There are many ways to eat an Oreo, from just taking a bite to my preferred method, dunking it in milk until it's deliciously soggy. But for many, the time-tested tradition is to twist the cookie in half and see which side got all the icing. And now, engineers with a little too much time on their hands have cracked the code of how to predict which side gets the icing.

Quartz reports that back in 2014, three Princeton graduate students studying mechanical and aerospace engineering were chatting about the "Oreo twist-off game," which would help them settle disputes as kids, wishbone-style. But one of them remembered having one friend as a kid who always won the game. How did he do it? They decided to experiment until they figured it out.

[youtube ]https://www.youtube.com/watch?v=1kD3L3Ypqps&feature=youtu.be[/youtube]

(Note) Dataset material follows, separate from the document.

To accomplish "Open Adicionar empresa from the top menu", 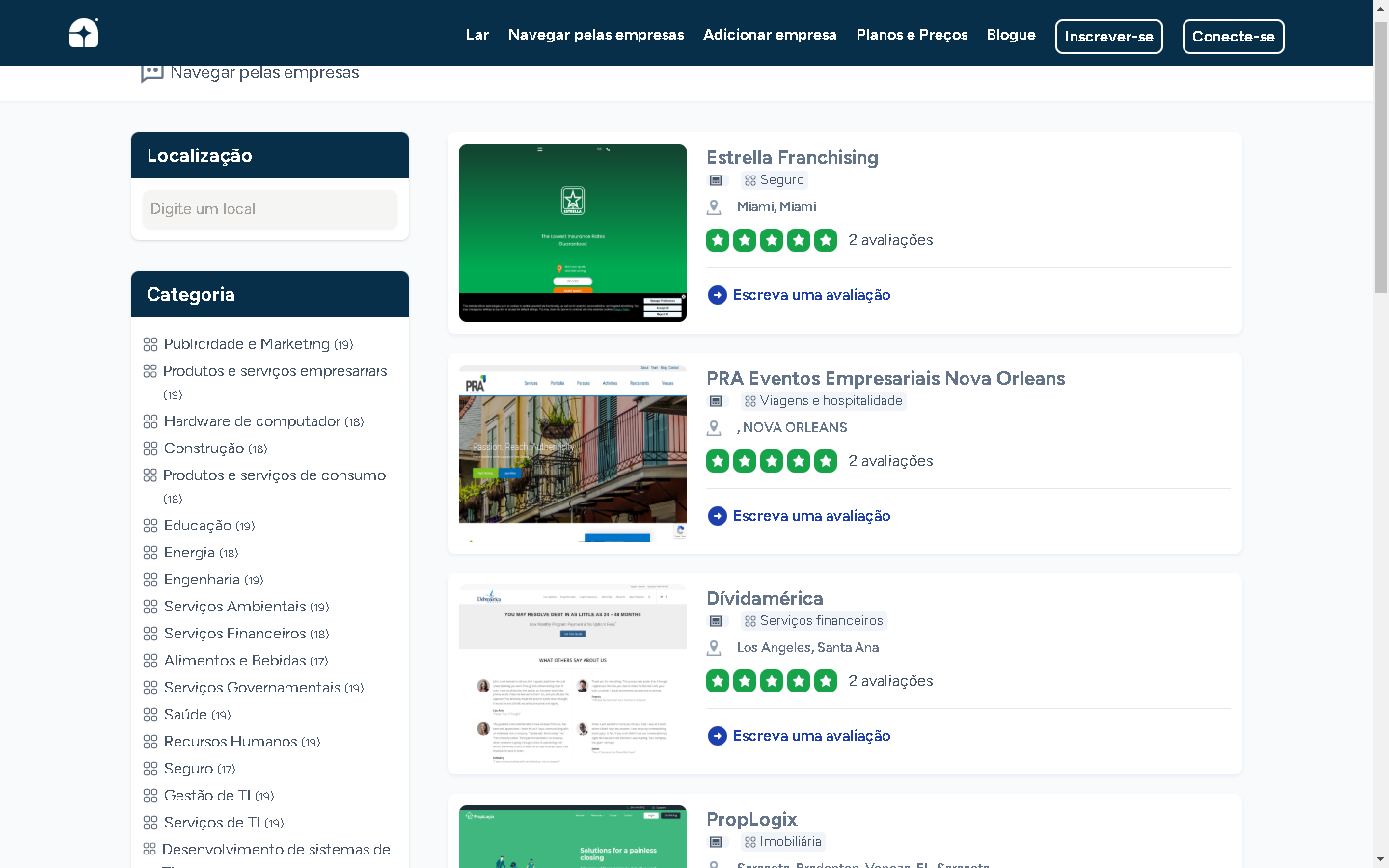I will pyautogui.click(x=770, y=35).
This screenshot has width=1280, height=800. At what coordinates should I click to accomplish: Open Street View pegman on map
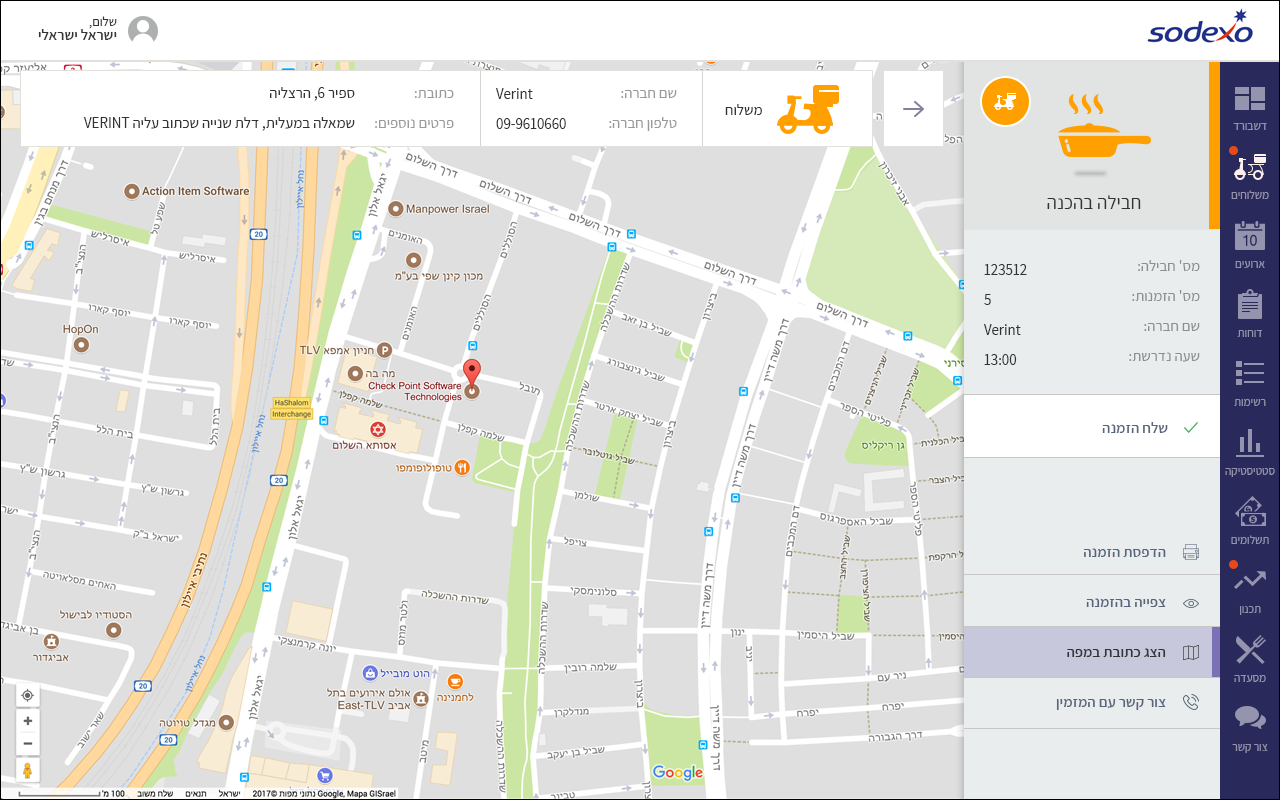tap(27, 770)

They put cookies into complicated machinery to test exactly what happens with different separation techniques, from twisting to pulling apart. They also tested on their family and friends, using bulk boxes of hundreds of Oreos. But it turns out that there's no complicated physics to the twist-off game, just manufacturing techniques.

If you want to predict which side will get the icing, just test one cookie from the box. Every other cookie in your entire package will turn out the same way. According to the Princeton scientists, just position your Oreo box so the text faces the right way, then take the cookie out from the upper left hand corner. If the icing is on the left side, it'll be on the left side for every other cookie, and the same goes if the icing is on the right.

Oreo won't give away its secrets, but the Princeton team thinks that during manufacturing, a machine pumps the icing onto one wafer and then puts the second wafer on top. The icing just sticks better to the first wafer, kind of like hot glue, and then the cookies are loaded into the packages all in the same way. It's unclear whether the same method goes for the Double Stuf and other varieties, so you'll just have to undergo your own delicious experiments to find out.